« Toutes nos envies » : toutes ses envies

02-12-2011

toutes nos envies

A Lyon, Claire jeune juge, mariée et mère de deux enfants, lors d’une séance au tribunal se retrouve face à la mère d’une des amies d’école de sa fille. Surendettée, cette dernière n’a plus les moyens de rembourser ses nombreux crédits. Dessaisie de l’affaire pour proximité avec l’accusée, Claire prend contact avec un autre juge, Stéphane, spécialisé dans les affaires de surendettement. A eux deux, ils vont chercher à dénoncer les clauses rédigées en lettres minuscules sur les publicités d’agences de crédit afin d’aider les familles surendettées.

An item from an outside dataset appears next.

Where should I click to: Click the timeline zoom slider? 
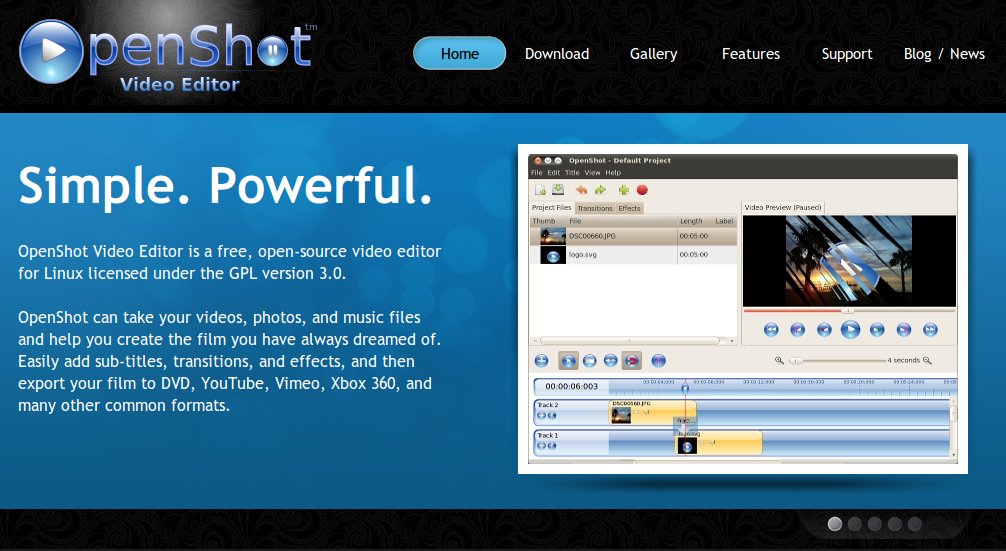click(838, 360)
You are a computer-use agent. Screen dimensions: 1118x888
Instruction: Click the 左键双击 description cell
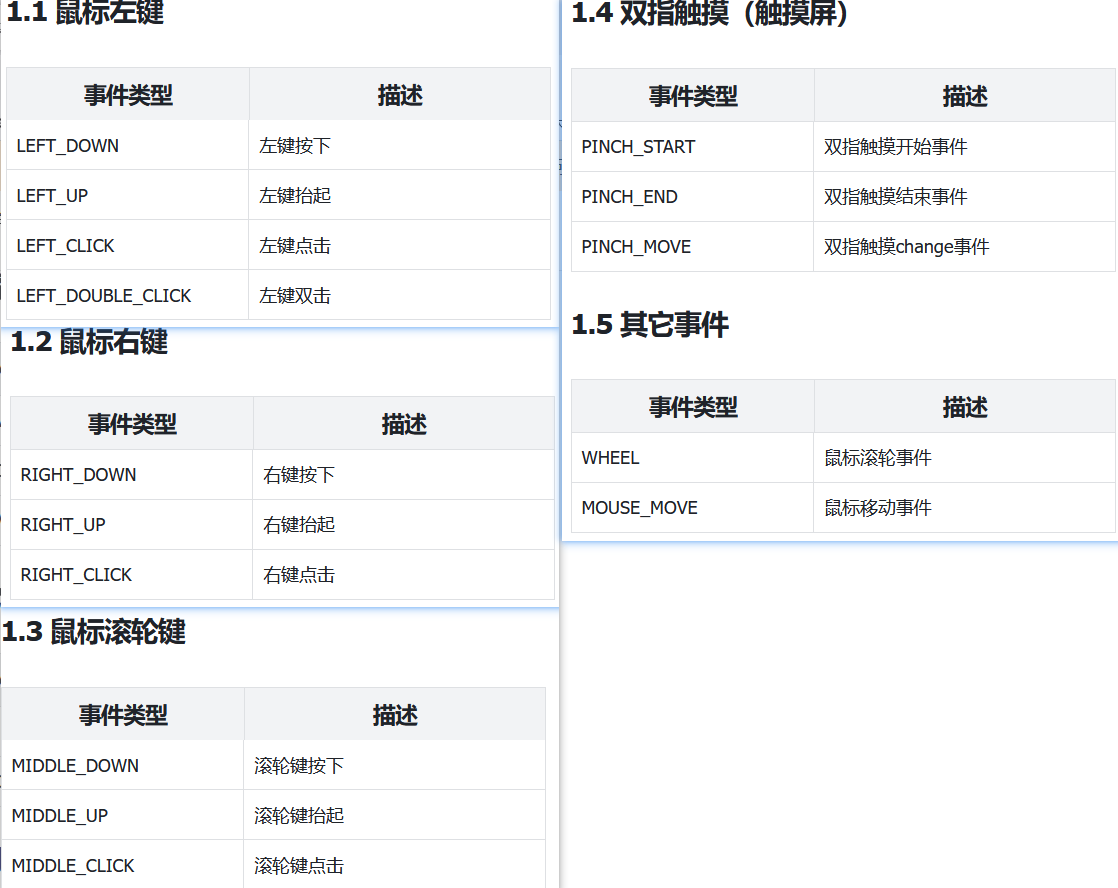point(295,296)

Voilà comment est présenté « Toutes nos envies », de Philippe Lioret, lors des journaux télévisés, dans les résumés des magazines spécialisés. Les bandes annonces soulèvent à peine la maladie.

Le surendettement ou la maladie ?

Le film ne semble pas savoir sur quel pied danser. Vendu au public principalement comme une critique de la mainmise des sociétés de crédit et du surendettement subi par de plus en plus de Français, il se résume surtout au combat contre le cancer de Claire, la jeune juge jouée par Marie Gillain. Si vous allez voir le film en pensant assister au combat acharné des deux juges, vous serez déçus. L’histoire de surendettement n’est qu’un prétexte, il montre surtout l’urgence de Claire à résoudre l’affaire avant de mourir.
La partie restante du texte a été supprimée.